-------- DOCUMENT SECTION --------

CompletedGroupAlgebra.AllFiniteFunctoriality.Map
This module develops the maps induced by continuous homomorphisms. It organizes the relevant quotient pullbacks and finite-stage maps, then proves the compatibility statements needed for the completed construction.
def completedGroupAlgebraMap
(R : Type u) [CommRing R] [TopologicalSpace R] [IsTopologicalRing R]
(hG : ProCGroups.IsProfiniteGroup G) (φ : G →* H) (hφ : Continuous φ) :
Carrier R G →+* Carrier R H where
toFun x := ⟨fun V =>
completedGroupAlgebraFunctorialStageMap (G := G) (H := H) (R := R) hG φ hφ V
(completedGroupAlgebraProjection R G
(completedGroupAlgebraComapIndex (G := G) hG φ hφ V) x), by
intro V W hVW
change completedGroupAlgebraTransition R H hVW
(completedGroupAlgebraFunctorialStageMap (G := G) (H := H) (R := R) hG φ hφ W
(completedGroupAlgebraProjection R G
(completedGroupAlgebraComapIndex (G := G) hG φ hφ W) x)) =
completedGroupAlgebraFunctorialStageMap (G := G) (H := H) (R := R) hG φ hφ V
(completedGroupAlgebraProjection R G
(completedGroupAlgebraComapIndex (G := G) hG φ hφ V) x)
have hcomp := congrFun
(congrArg DFunLike.coe
(completedGroupAlgebraFunctorialStageMap_transition (R := R) (G := G) (H := H)
hG φ hφ hVW))
(completedGroupAlgebraProjection R G
(completedGroupAlgebraComapIndex (G := G) hG φ hφ W) x)
rw [RingHom.comp_apply, RingHom.comp_apply] at hcomp
rw [← completedGroupAlgebraProjection_compatible (R := R) (G := G) x
(completedGroupAlgebraComapIndex_mono (G := G) hG φ hφ hVW)]
exact hcomp⟩
map_zero' := by
apply (completedGroupAlgebraSystem R H).ext
intro V
exact map_zero (completedGroupAlgebraFunctorialStageMap (G := G) (H := H) (R := R)
hG φ hφ V)
map_one' := by
apply (completedGroupAlgebraSystem R H).ext
intro V
exact map_one (completedGroupAlgebraFunctorialStageMap (G := G) (H := H) (R := R)

-------- GIVEN DATA --------

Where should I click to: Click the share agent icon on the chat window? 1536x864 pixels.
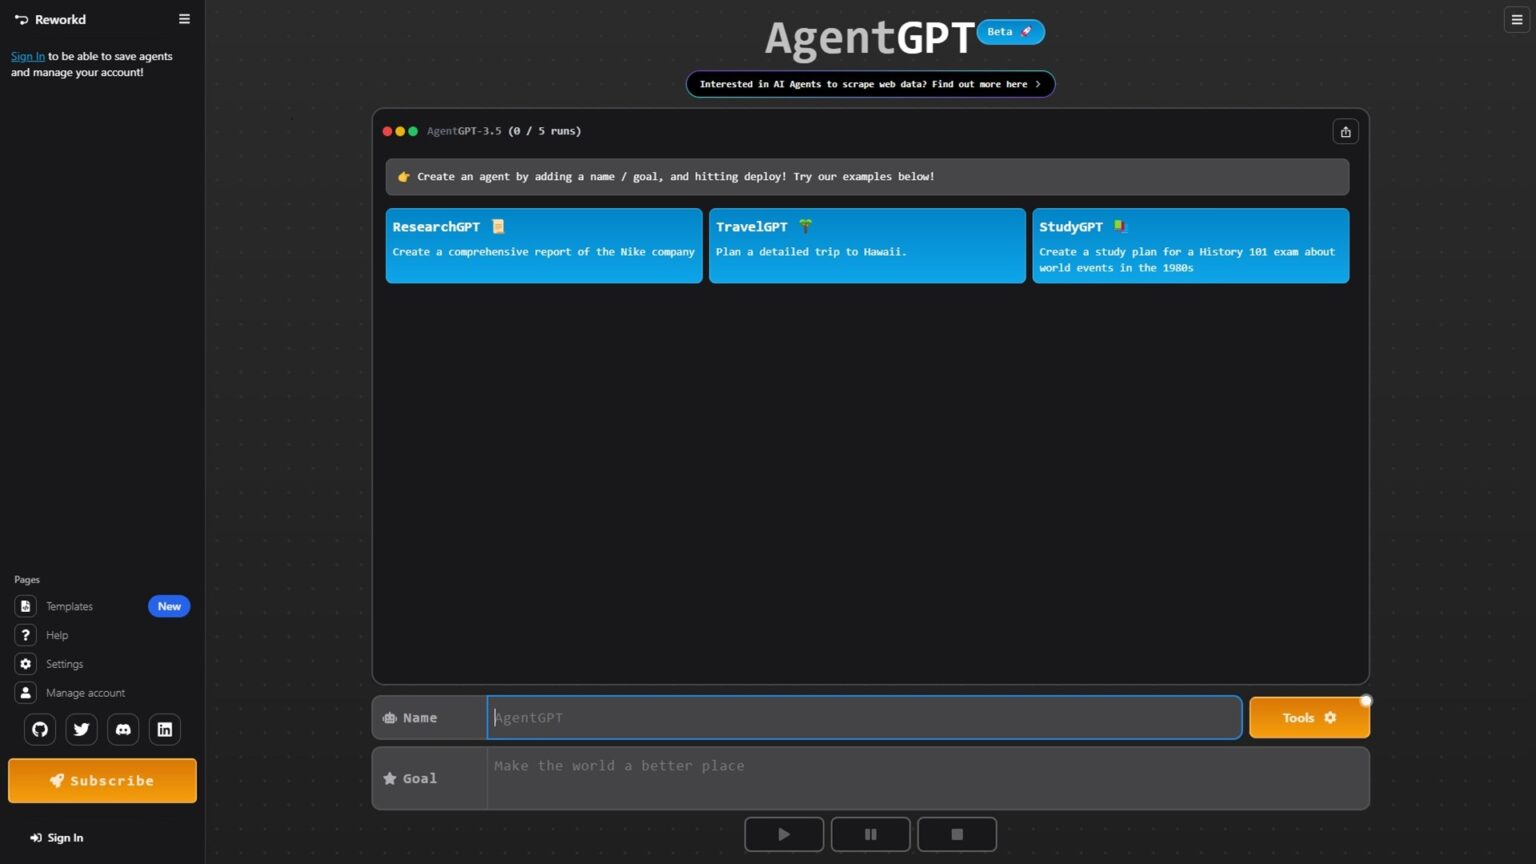point(1345,131)
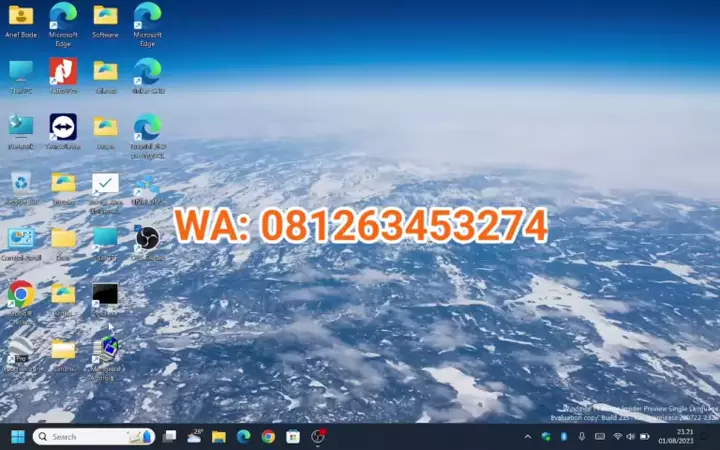
Task: Open the weather widget on taskbar
Action: click(194, 437)
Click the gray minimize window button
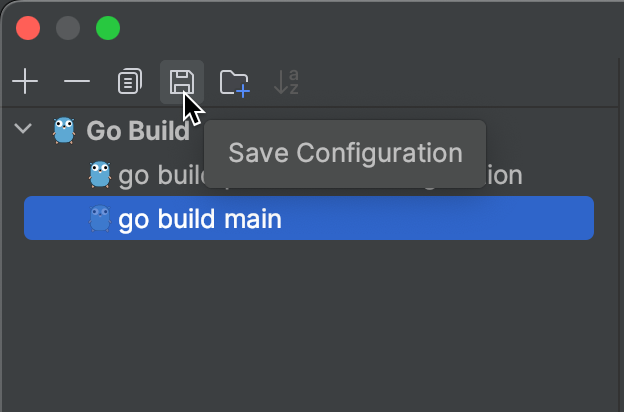Viewport: 624px width, 412px height. [68, 28]
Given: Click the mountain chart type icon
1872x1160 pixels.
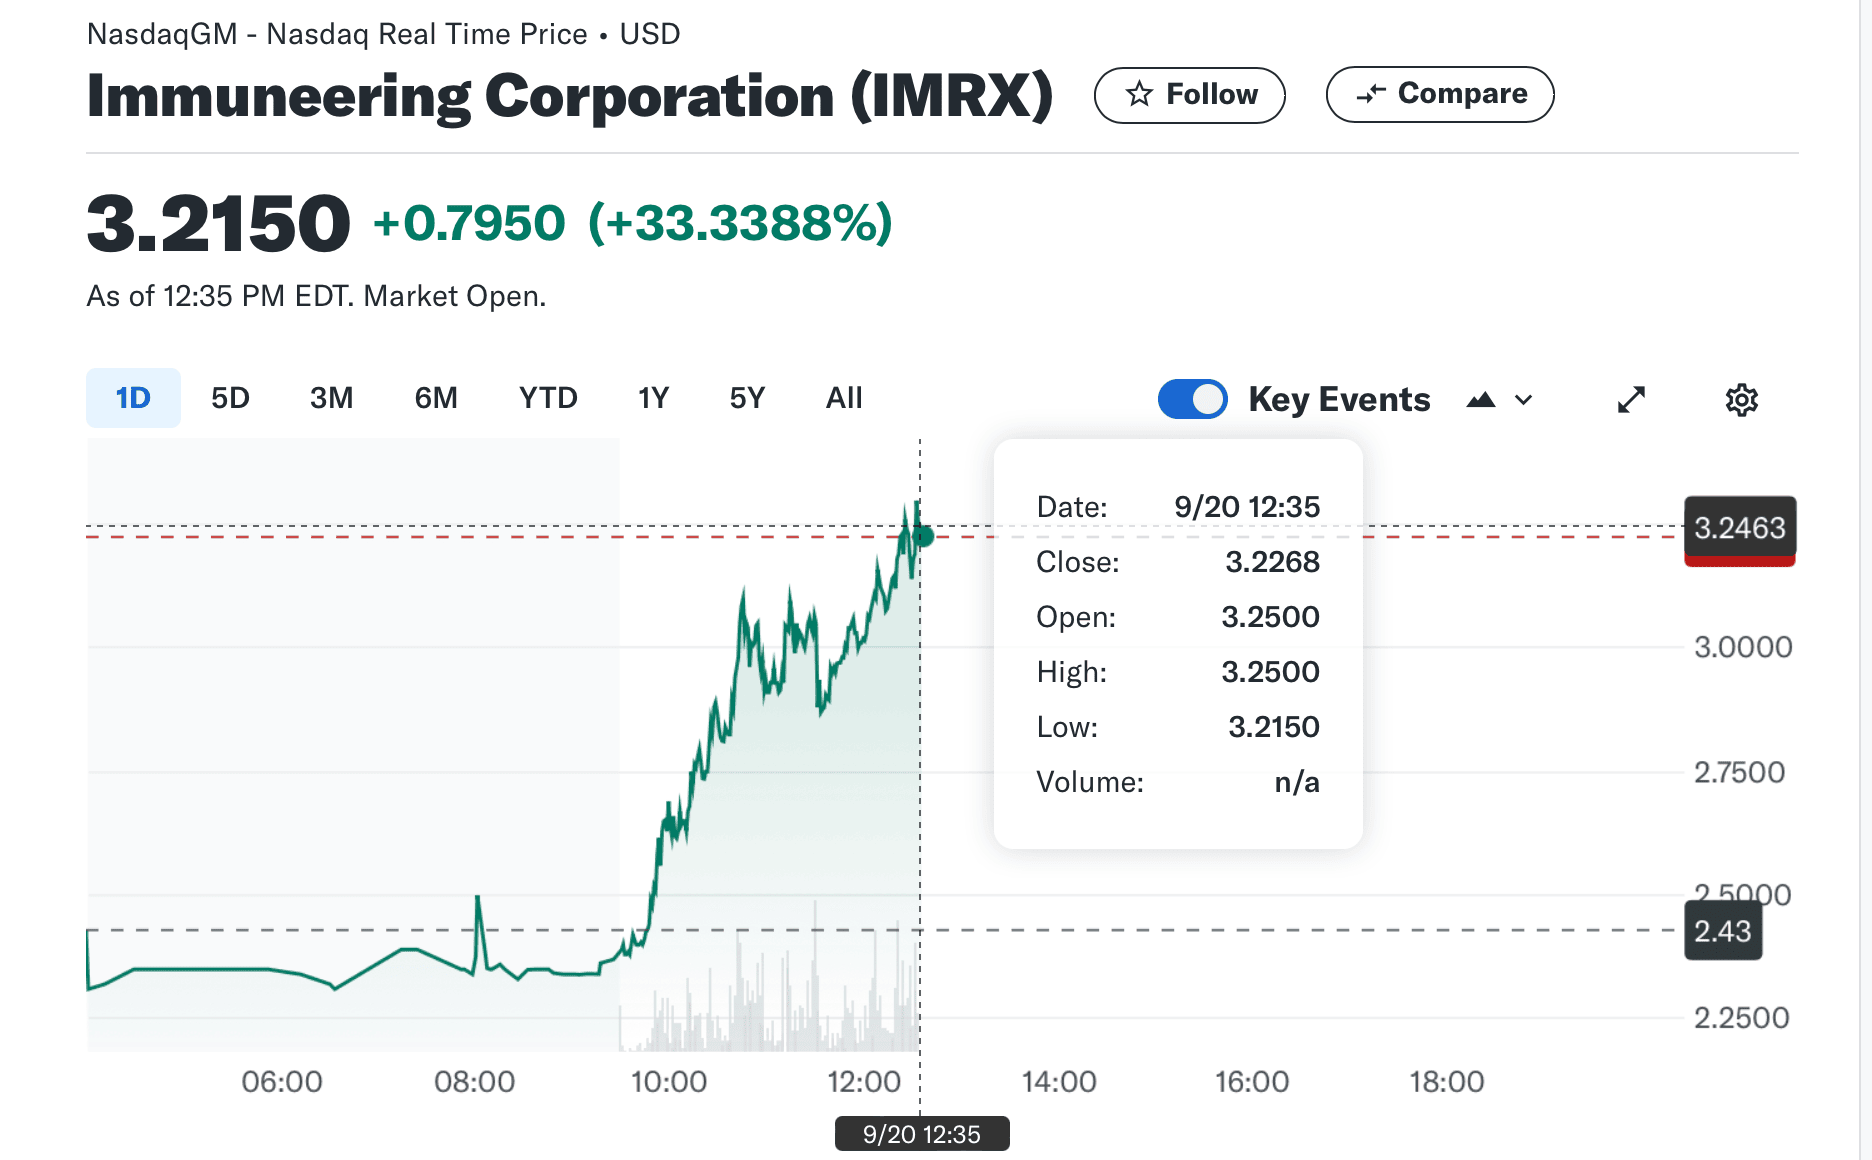Looking at the screenshot, I should (x=1480, y=400).
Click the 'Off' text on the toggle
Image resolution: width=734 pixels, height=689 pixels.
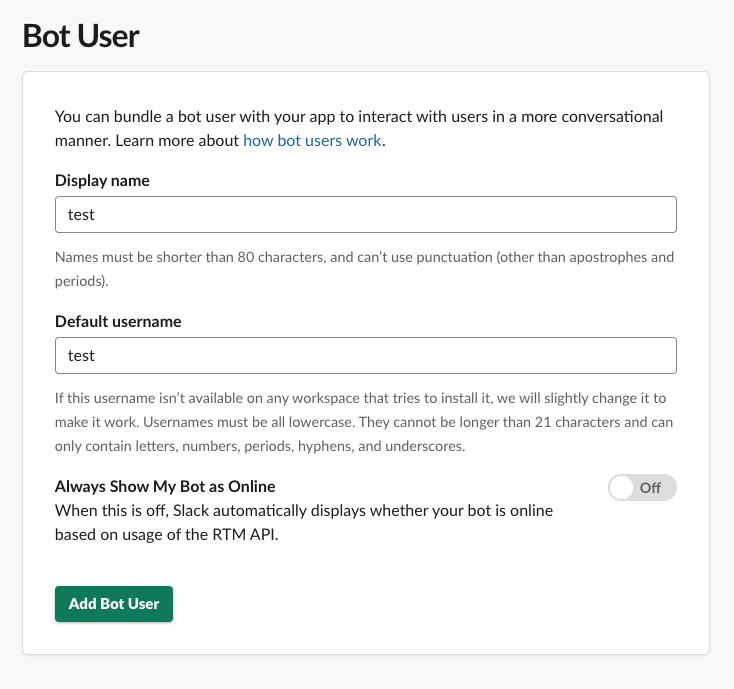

--------

**EXERCISE SET**
- 1) Answer these questions about the completed group algebra module:
(a) According to its opening description, what kind of homomorphisms induce the maps this module develops?
(b) What type is given for completedGroupAlgebraMap?
(c) In the proof of map_zero', which ext lemma is applied first?
- 2) Extract the passage of the completed group algebra module between "CompletedGroupAlgebra.AllFiniteFunctoriality.Map" and "the completed construction.", inclusive.
- 3) Extend the completed group algebra module from the point where it stops.

**TASK-BY-TASK RESULTS**
- 1)
(a) Continuous homomorphisms.
(b) Carrier R G →+* Carrier R H
(c) (completedGroupAlgebraSystem R H).ext

- 2)
CompletedGroupAlgebra.AllFiniteFunctoriality.Map
This module develops the maps induced by continuous homomorphisms. It organizes the relevant quotient pullbacks and finite-stage maps, then proves the compatibility statements needed for the completed construction.

- 3)
hG φ hφ V)
map_add' x y := by
apply (completedGroupAlgebraSystem R H).ext
intro V
exact map_add (completedGroupAlgebraFunctorialStageMap (G := G) (H := H) (R := R)
hG φ hφ V)
(completedGroupAlgebraProjection R G
(completedGroupAlgebraComapIndex (G := G) hG φ hφ V) x)
(completedGroupAlgebraProjection R G
(completedGroupAlgebraComapIndex (G := G) hG φ hφ V) y)
map_mul' x y := by
apply (completedGroupAlgebraSystem R H).ext
intro V
exact map_mul (completedGroupAlgebraFunctorialStageMap (G := G) (H := H) (R := R)
hG φ hφ V)
(completedGroupAlgebraProjection R G
(completedGroupAlgebraComapIndex (G := G) hG φ hφ V) x)
(completedGroupAlgebraProjection R G
(completedGroupAlgebraComapIndex (G := G) hG φ hφ V) y)In Lemma 5.3.5(e), map construction, a continuous homomorphism of profinite groups \(\varphi : G \to H\) induces a continuous ring homomorphism \(\widehat{R[G]} \to \widehat{R[H]}\).
theorem completedGroupAlgebraProjection_map
(hG : ProCGroups.IsProfiniteGroup G) (φ : G →* H) (hφ : Continuous φ)
(V : CompletedGroupAlgebraIndex H) (x : Carrier R G) :
completedGroupAlgebraProjection R H V
(completedGroupAlgebraMap (G := G) (H := H) R hG φ hφ x) =
completedGroupAlgebraFunctorialStageMap (G := G) (H := H) (R := R) hG φ hφ V
(completedGroupAlgebraProjection R G
(completedGroupAlgebraComapIndex (G := G) hG φ hφ V) x)Projection of the completed functorial map is computed by the corresponding stage map.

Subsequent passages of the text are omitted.